Today, Pennsylvania Governor Wolf announced a four-part plan to address emissions of methane from Pennsylvania's expanding oil and gas sector. The goal, DEP Secretary John Quigley said, is for Pennsylvania to have the best state-level methane standards in the nation. That's a noble goal, and we look forward to working with the administration to make sure it becomes a reality. If the state can achieve it, it will be a big deal for two main reasons:

1. Methane pollution from oil and gas production activities packs a serious climate punch

Methane is a highly potent greenhouse gas, with 36 times more heat-trapping impact than carbon dioxide on a 100-year time-scale and 87 times more on a 20-year scale. And through leaks, venting, and flaring, the oil and gas industry emits huge amounts of methane (yes, one of its main products) into the atmosphere. In fact, even by conservative EPA estimates, the oil and gas industry is the single largest source of methane pollution in the U.S. and the nation's second-largest industrial contributor to climate change, after only power plants.

According to the EPA's most recent Inventory of U.S. Greenhouse Gas Emissions and Sinks (2015), natural gas systems emitted 157.4 million metric tons of carbon dioxide-equivalent of methane in 2013. As my colleague Meleah Geertsma has noted, that's enough methane waste each year to power nearly 6 million American homes.
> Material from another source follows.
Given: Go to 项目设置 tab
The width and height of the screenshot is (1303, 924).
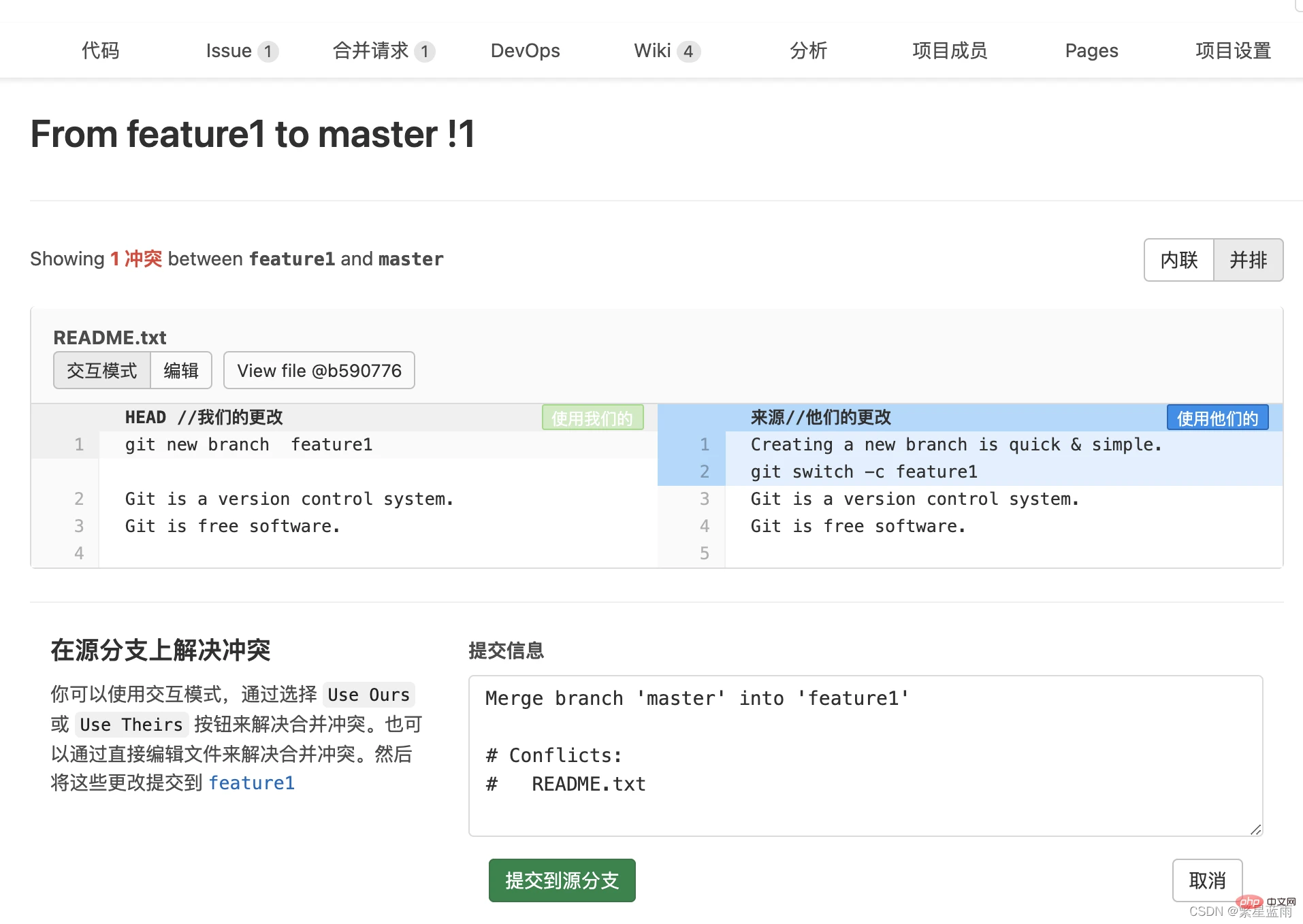Looking at the screenshot, I should pyautogui.click(x=1233, y=51).
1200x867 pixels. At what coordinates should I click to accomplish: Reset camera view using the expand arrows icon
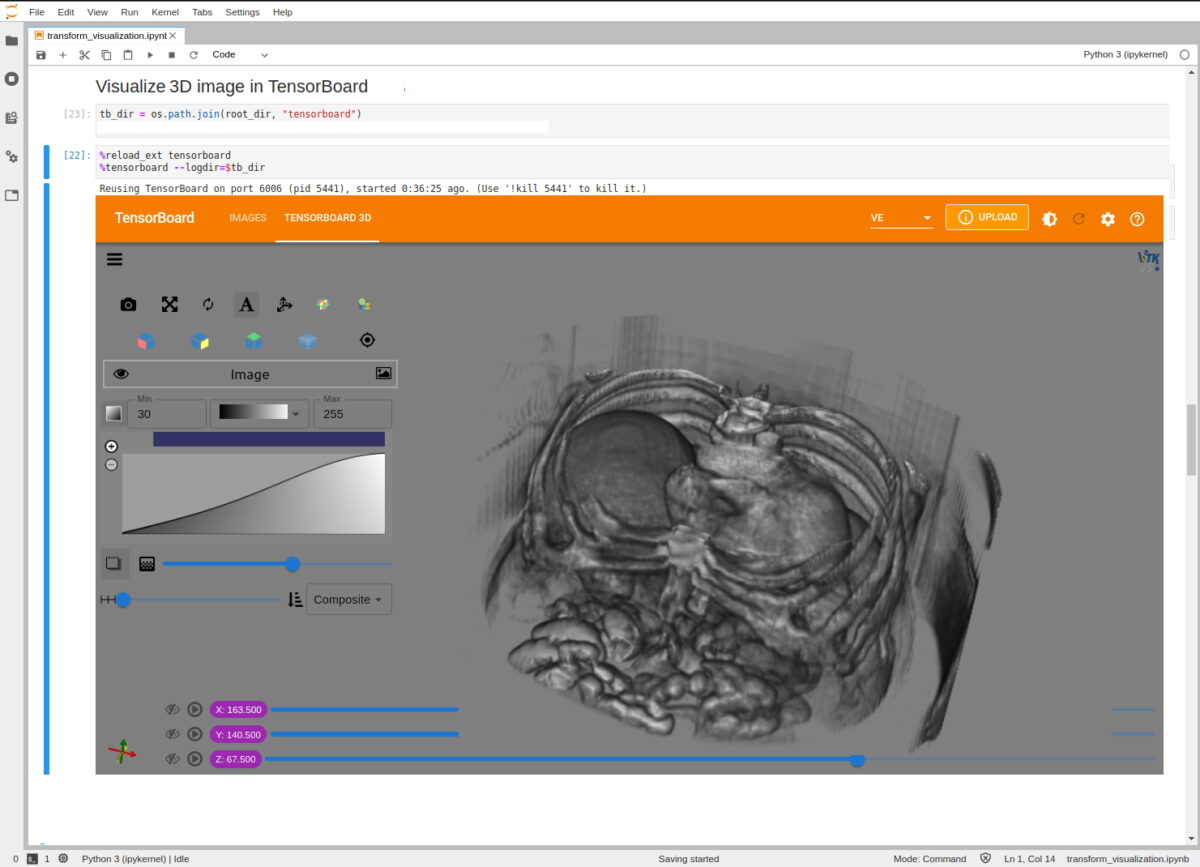(170, 304)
In Pennsylvania, shale gas drillers self-reported emitting a mere 2.70 million metric tons of carbon dioxide-equivalent of methane that year.

But as explained in a 2014 report that NRDC released along with our colleagues at the Clean Air Task Force and Sierra Club, "Waste Not: Common Sense Ways to Reduce Methane Pollution from the Oil and Gas Industry," recent studies indicate that EPA's numbers likely understate total emissions by at least two times. And the more the issue is studied and debated, the more evidence emerges that the industry's methane emissions are far greater than it would like to admit.

The good news is that this pollution does not need to be a fact of life. According to "Waste Not", this pollution can be cut in half if companies are required to use low-cost existing technologies, perform better maintenance, and conduct more frequent inspections.

Recognizing this fact, President Obama last year announced a goal of reducing methane pollution from the oil and gas sector 40 to 45 percent from 2012 levels by 2025. In August, 2015 the EPA took a major step towards that goal by proposing standards to reduce methane emissions from some oil and gas wells and equipment - specifically new and modified sources.

The EPA is expected to finalize these standards this summer. As proposed, they are projected to reduce methane emissions by 340,000 - 400,000 short tons per year. If the EPA implements NRDC's and our colleagues' recommendations for making these standards stronger (you can read NRDC's comments here), the reductions will be even greater. But they won't reach what is the greatest source of methane pollution by far - existing oil and gas infrastructure and operations that are already up and running.

In order to meet the President's goal and make meaningful progress against methane pollution, we must address these existing operations. Pennsylvania can help lead the way by issuing state-level standards.

2. In Pennsylvania, existing sources of methane in the oil and gas sector are either under-regulated or entirely unregulated.

To understand why methane standards for existing oil and gas sources are needed in Pennsylvania, it's necessary to understand how those sources are regulated - and not - now.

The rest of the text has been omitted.